Secondly, are the problems with their presale – some larger investors managed to purchase 15% of the supply as part of a private investment round. While the bonus tokens (around 7% of supply) will be locked before being transferable, this lock does not exist on the initial 15% of supply bought during the presale round. It’s certainly possible that big investors sell their initial investment (15%) on the markets once the ICO releases for ICO price while being able to get those extra 7% of tokens at 0 additional risk 90 days later. This means that crowdsale purchasers will face significant selling pressure (similar to projects such as SALT) and will inhibit the chance for the coin to appreciate in value.

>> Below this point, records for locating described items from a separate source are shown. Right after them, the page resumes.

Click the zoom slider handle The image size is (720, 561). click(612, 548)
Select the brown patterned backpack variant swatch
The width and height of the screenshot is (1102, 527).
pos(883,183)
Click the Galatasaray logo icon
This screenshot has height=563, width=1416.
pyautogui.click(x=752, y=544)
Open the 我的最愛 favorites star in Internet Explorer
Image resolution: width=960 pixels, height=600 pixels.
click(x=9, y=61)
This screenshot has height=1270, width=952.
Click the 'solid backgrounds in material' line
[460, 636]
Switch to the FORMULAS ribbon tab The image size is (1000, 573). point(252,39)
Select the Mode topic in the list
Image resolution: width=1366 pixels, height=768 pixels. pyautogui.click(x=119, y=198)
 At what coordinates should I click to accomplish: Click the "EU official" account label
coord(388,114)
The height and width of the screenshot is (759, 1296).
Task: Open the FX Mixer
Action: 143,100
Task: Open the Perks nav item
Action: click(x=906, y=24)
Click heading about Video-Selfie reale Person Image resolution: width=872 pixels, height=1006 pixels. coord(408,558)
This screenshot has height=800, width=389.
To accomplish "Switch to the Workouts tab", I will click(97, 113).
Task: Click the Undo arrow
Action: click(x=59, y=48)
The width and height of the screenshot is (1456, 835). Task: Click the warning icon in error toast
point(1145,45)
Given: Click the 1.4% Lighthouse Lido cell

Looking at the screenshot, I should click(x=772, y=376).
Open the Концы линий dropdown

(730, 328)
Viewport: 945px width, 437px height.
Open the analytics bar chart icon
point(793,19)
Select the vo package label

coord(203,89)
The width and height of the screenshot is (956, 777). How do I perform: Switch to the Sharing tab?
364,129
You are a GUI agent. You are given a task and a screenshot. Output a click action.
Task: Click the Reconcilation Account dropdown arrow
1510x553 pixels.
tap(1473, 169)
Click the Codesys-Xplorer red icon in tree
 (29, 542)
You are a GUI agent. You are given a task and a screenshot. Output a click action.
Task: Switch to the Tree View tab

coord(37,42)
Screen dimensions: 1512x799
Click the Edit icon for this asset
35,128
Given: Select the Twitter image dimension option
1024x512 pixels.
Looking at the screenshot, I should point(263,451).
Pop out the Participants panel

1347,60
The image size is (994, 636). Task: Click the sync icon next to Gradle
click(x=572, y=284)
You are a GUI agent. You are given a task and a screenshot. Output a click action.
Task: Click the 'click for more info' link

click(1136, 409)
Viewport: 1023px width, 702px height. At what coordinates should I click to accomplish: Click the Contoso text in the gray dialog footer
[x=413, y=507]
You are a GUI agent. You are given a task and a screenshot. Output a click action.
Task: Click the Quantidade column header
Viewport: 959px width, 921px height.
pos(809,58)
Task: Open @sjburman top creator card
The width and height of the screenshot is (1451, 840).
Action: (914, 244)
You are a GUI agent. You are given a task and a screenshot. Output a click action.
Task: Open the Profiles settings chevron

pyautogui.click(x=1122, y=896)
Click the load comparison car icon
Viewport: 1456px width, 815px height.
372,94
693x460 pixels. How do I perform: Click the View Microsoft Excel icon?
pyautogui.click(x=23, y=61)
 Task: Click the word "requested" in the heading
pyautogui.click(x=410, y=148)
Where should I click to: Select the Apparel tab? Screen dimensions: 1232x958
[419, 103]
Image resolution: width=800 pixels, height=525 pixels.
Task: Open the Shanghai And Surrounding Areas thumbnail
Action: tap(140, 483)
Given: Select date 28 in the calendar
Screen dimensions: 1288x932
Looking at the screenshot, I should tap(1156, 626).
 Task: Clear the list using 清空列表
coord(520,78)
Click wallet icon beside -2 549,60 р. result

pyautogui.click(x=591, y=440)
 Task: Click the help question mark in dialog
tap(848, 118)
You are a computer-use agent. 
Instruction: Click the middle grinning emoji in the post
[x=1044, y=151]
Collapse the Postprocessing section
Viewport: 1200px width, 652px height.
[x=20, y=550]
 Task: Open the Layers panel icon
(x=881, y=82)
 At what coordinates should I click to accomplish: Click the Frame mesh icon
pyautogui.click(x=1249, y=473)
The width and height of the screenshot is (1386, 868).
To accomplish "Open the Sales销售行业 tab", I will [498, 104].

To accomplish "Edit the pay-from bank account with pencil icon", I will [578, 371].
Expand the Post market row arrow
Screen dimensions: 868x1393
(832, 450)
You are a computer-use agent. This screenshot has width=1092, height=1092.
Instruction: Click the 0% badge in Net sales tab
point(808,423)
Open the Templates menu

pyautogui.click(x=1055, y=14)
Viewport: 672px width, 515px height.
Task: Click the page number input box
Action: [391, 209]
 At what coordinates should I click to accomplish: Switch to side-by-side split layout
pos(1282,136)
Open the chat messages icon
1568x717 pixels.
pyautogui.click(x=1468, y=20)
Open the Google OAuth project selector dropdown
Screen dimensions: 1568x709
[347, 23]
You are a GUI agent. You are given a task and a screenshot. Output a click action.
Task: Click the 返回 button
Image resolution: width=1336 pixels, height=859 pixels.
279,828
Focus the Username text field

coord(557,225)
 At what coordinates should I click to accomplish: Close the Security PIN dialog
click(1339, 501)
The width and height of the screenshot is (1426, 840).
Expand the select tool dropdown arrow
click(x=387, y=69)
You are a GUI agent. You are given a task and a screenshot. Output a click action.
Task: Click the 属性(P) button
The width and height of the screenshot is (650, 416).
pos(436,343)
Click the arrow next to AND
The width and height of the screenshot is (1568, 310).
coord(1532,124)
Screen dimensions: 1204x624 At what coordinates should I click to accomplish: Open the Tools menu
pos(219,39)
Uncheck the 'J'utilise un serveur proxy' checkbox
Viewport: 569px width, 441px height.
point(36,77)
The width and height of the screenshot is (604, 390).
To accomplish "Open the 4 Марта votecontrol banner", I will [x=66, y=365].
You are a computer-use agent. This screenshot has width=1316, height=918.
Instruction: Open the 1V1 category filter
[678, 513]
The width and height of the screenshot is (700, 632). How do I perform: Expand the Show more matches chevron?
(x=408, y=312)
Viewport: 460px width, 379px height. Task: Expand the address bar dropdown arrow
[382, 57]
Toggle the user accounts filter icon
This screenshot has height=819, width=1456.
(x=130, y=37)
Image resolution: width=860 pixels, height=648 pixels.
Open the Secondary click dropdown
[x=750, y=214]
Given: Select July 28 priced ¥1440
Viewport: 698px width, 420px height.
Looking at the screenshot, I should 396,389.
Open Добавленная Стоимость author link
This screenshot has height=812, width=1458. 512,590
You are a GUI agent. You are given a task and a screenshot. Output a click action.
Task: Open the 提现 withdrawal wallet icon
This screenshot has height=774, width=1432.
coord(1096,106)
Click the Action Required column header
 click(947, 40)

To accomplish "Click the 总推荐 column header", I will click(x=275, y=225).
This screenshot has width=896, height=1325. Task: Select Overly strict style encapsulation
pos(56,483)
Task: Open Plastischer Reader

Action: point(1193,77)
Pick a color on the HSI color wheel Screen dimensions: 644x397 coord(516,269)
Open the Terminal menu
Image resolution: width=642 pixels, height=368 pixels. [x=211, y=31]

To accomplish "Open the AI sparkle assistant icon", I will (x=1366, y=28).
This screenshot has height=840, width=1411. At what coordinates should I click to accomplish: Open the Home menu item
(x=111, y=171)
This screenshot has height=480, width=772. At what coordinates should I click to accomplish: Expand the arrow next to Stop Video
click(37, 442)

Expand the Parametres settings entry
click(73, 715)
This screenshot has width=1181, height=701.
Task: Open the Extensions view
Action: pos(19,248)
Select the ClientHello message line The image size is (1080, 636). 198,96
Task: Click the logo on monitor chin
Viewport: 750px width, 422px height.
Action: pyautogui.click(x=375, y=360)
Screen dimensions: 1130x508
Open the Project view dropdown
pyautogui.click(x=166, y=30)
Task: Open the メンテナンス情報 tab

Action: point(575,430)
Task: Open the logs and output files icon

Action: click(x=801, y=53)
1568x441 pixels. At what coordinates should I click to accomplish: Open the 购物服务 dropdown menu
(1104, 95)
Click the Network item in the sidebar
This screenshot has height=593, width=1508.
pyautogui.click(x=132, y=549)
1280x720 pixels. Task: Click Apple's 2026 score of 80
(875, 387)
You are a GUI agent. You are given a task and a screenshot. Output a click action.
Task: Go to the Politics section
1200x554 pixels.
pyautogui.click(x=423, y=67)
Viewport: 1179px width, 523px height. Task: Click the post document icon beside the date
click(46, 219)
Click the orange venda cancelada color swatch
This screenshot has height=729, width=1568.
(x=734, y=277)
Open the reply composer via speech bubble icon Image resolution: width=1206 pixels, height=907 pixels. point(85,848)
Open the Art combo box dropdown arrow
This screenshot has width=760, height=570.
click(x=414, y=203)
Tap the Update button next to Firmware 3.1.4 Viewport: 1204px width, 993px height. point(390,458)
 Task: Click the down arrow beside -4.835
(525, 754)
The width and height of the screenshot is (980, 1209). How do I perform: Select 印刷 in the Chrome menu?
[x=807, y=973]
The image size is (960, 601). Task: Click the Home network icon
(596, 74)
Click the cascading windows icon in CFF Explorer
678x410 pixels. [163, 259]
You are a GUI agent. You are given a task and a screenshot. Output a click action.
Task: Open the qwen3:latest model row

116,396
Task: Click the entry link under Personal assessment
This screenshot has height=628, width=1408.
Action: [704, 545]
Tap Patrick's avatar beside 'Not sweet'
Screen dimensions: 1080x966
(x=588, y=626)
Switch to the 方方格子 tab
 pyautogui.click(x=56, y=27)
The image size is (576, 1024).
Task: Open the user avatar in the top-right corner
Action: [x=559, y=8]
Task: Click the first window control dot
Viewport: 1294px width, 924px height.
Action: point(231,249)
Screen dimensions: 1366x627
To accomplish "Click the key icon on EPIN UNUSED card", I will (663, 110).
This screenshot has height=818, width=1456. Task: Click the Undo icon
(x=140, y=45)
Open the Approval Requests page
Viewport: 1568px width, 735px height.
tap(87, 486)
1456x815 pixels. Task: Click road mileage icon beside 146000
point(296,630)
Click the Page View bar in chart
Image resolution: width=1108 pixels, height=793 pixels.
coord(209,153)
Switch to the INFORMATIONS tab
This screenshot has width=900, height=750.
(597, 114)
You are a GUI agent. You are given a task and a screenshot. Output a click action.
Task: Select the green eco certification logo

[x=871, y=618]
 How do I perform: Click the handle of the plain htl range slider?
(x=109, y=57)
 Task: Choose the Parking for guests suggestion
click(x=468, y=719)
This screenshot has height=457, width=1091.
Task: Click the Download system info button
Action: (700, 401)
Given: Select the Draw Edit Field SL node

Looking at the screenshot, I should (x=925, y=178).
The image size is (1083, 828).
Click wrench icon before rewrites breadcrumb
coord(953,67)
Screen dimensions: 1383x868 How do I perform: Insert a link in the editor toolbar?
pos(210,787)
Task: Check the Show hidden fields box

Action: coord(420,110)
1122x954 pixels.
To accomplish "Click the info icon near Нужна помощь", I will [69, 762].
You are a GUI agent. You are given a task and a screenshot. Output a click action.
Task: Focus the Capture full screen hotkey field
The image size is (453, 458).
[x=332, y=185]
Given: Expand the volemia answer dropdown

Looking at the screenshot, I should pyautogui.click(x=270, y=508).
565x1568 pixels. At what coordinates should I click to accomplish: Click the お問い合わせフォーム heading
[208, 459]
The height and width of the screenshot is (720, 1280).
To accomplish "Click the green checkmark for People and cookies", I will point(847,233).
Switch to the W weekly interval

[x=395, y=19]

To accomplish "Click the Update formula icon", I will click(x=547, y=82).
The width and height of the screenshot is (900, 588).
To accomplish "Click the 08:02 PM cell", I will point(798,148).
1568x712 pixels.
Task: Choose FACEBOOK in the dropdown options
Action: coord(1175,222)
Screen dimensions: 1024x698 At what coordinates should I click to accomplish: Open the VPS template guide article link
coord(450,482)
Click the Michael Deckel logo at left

The last negative are the vagueness of the important elements of their project that aren’t mentioned in their whitepaper. It’s difficult for blockchain alone to be able to enforce aspects of Smart Contracts that are outside of the control of the blockchain. For example, let’s say I create a Task for someone to create a logo for me – I receive the logo, and then I simply choose to run away with the money + logo instead of actually paying for the work provided. There are ways, such as a double deposit escrow system, where both parties have to agree that the Task was complete, however even that has it’s own issues. Continuing with the previous example, I can simply choose not to verify the logo was received and make it so the other party doesn’t get any funds.
There are a lot of unanswered questions about STORM, doubts about how they will actually manage to enforce a lot of their rules, and dubious concerns over the way they have handled their token sale thus far as well as crowdsale targets. For these reasons, I expect a large sell off in the market when STORM is released, which makes this a non-buy for flippers. For long term holders, it simply makes more sense to wait on this kind of investment until more questions are answered about the viability of their product, and gain more knowledge with which to make a decision. STORM is ultimately then, a pass on their ICO.